[Item position rows]
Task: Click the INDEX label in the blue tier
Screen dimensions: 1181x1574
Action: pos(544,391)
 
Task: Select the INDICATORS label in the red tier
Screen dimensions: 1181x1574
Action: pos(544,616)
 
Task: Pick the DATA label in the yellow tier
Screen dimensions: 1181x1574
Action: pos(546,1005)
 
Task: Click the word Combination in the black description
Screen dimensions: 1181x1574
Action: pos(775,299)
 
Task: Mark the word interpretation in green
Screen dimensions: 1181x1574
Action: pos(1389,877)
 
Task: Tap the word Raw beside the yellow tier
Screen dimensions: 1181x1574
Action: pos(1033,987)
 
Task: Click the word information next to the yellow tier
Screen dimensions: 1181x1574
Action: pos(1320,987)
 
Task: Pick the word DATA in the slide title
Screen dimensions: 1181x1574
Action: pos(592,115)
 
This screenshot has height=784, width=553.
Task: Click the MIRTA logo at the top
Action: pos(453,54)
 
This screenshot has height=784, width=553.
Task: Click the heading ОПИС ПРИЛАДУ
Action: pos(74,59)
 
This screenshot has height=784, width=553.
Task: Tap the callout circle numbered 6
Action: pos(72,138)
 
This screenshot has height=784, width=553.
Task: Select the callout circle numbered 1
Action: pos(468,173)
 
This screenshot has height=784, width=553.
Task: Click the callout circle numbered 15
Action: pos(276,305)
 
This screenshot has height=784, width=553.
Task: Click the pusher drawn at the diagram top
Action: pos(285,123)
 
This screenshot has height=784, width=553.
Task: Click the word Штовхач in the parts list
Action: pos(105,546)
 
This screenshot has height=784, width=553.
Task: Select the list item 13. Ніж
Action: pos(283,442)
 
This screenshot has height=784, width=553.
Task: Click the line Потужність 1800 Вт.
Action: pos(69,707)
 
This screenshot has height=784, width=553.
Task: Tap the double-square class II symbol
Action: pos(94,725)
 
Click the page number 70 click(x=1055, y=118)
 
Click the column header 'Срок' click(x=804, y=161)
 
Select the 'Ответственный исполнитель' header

◆ **THE REQUEST**: Rewrite all of the rows above with "callout circle" replaced by "callout badge" everywhere it appears, keeping everything else the same.

◆ **CORRECT RESULT**:
Task: Click the INDEX label in the blue tier
Screen dimensions: 1181x1574
Action: pos(544,391)
 
Task: Select the INDICATORS label in the red tier
Screen dimensions: 1181x1574
Action: pos(544,616)
 
Task: Pick the DATA label in the yellow tier
Screen dimensions: 1181x1574
Action: pos(546,1005)
 
Task: Click the word Combination in the black description
Screen dimensions: 1181x1574
Action: pos(775,299)
 
Task: Mark the word interpretation in green
Screen dimensions: 1181x1574
Action: pos(1389,877)
 
Task: Tap the word Raw beside the yellow tier
Screen dimensions: 1181x1574
Action: pos(1033,987)
 
Task: Click the word information next to the yellow tier
Screen dimensions: 1181x1574
Action: pos(1320,987)
 
Task: Pick the word DATA in the slide title
Screen dimensions: 1181x1574
Action: pos(592,115)
 
This screenshot has height=784, width=553.
Task: Click the MIRTA logo at the top
Action: pos(453,54)
 
This screenshot has height=784, width=553.
Task: Click the heading ОПИС ПРИЛАДУ
Action: pos(74,59)
 
This screenshot has height=784, width=553.
Task: Tap the callout badge numbered 6
Action: pos(72,138)
 
This screenshot has height=784, width=553.
Task: Select the callout badge numbered 1
Action: pos(468,173)
 
This screenshot has height=784, width=553.
Task: Click the callout badge numbered 15
Action: pos(276,305)
 
This screenshot has height=784, width=553.
Task: Click the pusher drawn at the diagram top
Action: pos(285,123)
 
This screenshot has height=784, width=553.
Task: Click the word Штовхач in the parts list
Action: pos(105,546)
 
This screenshot has height=784, width=553.
Task: Select the list item 13. Ніж
Action: pos(283,442)
 
This screenshot has height=784, width=553.
Task: Click the line Потужність 1800 Вт.
Action: pos(69,707)
 
This screenshot has height=784, width=553.
Task: Tap the double-square class II symbol
Action: pos(94,725)
 
Click the page number 70 click(x=1055, y=118)
 
Click the column header 'Срок' click(x=804, y=161)
 
Select the 'Ответственный исполнитель' header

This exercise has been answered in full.